A memorial service will be held at 1 p.m. tomorrow at St. Francis Xavier Roman Catholic Church, 13717 Cuba Road, Hunt Valley.
She is survived by her parents, Douglas Godine Sr. and Ellen Godine; a brother, Douglas Godine Jr. of Baltimore; a sister, Kathy Phillips of Owings Mills; an aunt, Linda Godine Long of Crownsville; a nephew and a niece.
Nancy A. Mullen, a retired hospital worker and volunteer, died of complications of a heart attack Thursday at Greater Baltimore Medical Center. The Glyndon resident was 77.
She retired in 1983 from the University of Maryland Medical Center, where she had been a clerical worker since the early 1970s. Earlier, she had worked at a pediatric practice in Reisterstown.
Beginning in the early 1950s, she was a volunteer at the Reis- terstown Health Center and Children's Clinic, the Johns Hopkins Hospital well-baby clinic and Viva House homeless shelter in Southwest Baltimore.
An avid bird-watcher since the 1940s, with a particular interest in waterfowl, Mrs. Mullen had been a volunteer at Irvine Nature fTC Center in Stevenson, where she weighed and measured birds and led nature walks for children.
As a member of the Maryland Ornithological Society, she participated in annual bird counts.
She was a founding member of the Glyndon Quilters and a member of the Chesapeake Bay Foundation and several museums.
The former Nancy Abrams was born in Philadelphia and reared in Ashburton in Northwest Baltimore. She was a graduate of Notre Dame Preparatory School.
During World War II, she served as a Navy WAVE and was stationed in San Diego, where she married Lawrence T. Mullen in 1945. They divorced in 1973.

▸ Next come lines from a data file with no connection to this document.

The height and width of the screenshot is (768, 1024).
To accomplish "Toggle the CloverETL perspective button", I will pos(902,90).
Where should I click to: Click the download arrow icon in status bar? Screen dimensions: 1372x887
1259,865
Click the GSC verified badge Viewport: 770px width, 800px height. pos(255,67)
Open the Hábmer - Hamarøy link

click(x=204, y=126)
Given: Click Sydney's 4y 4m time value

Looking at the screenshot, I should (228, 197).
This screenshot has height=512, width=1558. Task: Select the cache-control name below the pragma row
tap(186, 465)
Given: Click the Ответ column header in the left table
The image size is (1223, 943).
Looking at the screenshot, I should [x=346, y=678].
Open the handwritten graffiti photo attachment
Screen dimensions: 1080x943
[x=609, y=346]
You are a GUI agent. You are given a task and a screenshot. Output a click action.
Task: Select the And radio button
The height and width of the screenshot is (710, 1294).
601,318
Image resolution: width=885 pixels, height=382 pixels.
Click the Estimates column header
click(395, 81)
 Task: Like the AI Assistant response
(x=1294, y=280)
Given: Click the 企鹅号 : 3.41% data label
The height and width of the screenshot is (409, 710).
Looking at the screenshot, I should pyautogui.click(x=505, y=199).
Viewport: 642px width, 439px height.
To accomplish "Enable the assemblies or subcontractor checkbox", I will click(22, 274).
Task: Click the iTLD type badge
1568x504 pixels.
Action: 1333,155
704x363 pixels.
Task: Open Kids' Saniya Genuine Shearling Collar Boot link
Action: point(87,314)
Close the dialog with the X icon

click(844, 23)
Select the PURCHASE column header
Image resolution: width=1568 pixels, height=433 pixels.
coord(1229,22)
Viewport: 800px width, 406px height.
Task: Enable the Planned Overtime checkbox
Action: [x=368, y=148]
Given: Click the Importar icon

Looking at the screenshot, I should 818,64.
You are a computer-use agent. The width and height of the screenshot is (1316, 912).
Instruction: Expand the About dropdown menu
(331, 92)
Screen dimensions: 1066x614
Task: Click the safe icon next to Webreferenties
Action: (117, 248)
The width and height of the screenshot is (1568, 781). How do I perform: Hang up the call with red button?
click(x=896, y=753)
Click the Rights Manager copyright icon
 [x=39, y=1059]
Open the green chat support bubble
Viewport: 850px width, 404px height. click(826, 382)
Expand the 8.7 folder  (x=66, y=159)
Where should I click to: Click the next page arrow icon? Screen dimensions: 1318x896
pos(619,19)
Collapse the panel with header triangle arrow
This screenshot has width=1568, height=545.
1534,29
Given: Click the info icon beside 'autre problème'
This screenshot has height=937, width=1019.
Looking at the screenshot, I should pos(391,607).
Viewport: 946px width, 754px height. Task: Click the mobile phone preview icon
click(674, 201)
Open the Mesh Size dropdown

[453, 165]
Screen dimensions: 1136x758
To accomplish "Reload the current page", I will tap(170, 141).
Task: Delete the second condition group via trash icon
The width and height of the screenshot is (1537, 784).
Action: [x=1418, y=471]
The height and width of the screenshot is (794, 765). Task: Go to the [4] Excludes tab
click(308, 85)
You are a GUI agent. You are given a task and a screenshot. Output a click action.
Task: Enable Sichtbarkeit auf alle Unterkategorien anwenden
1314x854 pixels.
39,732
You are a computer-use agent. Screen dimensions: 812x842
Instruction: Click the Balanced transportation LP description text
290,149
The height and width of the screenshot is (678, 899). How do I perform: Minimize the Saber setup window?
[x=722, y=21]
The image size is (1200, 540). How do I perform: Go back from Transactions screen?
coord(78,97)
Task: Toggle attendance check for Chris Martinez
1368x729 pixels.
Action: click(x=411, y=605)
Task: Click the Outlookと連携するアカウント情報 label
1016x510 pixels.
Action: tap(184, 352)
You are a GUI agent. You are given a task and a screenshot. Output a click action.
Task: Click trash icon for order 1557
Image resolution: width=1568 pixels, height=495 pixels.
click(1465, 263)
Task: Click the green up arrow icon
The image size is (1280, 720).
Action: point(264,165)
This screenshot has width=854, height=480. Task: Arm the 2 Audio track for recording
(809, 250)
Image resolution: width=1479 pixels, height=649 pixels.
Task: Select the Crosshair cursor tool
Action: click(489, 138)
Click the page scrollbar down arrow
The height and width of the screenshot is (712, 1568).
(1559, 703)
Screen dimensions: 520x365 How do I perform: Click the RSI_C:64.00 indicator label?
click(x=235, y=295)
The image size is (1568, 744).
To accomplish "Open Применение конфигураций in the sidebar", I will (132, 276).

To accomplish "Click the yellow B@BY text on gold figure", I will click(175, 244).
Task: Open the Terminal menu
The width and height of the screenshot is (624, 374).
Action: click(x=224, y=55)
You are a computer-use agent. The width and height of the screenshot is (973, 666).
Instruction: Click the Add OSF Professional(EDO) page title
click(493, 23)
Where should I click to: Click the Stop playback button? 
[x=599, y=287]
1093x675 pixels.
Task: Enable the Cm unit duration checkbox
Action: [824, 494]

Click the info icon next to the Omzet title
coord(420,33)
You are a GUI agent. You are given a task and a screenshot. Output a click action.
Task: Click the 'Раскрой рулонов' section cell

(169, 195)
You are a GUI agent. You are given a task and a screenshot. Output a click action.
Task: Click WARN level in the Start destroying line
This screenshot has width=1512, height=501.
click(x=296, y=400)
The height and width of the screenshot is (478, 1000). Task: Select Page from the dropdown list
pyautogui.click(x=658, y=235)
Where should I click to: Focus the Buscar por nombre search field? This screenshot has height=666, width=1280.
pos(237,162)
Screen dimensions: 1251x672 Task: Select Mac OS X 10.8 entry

She was a communicant of the Roman Catholic Church of the Sacred Heart, 65 Sacred Heart Lane in Glyndon, where a memorial Mass will be offered in the chapel at 10 a.m. Dec. 11.
She is survived by three daughters, Sherry M. Trabert of Hamilton, Mary Eileen Linton of Union Mills and Molly L. Mullen of Baltimore; three sisters, Maria Antol of Melbourne, Fla., Joan Deuth of St. Paul, Minn. and Mary P. Butterfield of Boston; and a granddaughter.
Edward G. Koch, a retired rigger whose hobby was building model ships, died of pneumonia Wednesday at Mercy Medical Center. The South Baltimore resident was 65.
Mr. Koch worked as a rigger at the now-closed Maryland Drydock and Shipbuilding Corp. for 27 years and retired in 1971. During World War II, he served with the Merchant Marine.
His love of the Chesapeake Bay and its crafts was reflected in the accurate scale models that he carefully fashioned in his basement workshop, many of them taking more than a year to complete.
Family members say his models, constructed from actual ship's blueprints, included tugboats, steamships, skipjacks and clipper ships. He also built a model of the original Pride of Baltimore.
Born in South Baltimore, Mr. Koch was raised in Vienna, Dorchester County, where he attended public schools.
In 1941, he married Rose C. Rites, who died in 1995.
Services for Mr. Koch were held Monday.
He is survived by two grandsons whom he adopted and raised as his own sons, Carl F. Harman-Koch of Woonsocket, R.I. and Robert L. Harman of Parkville.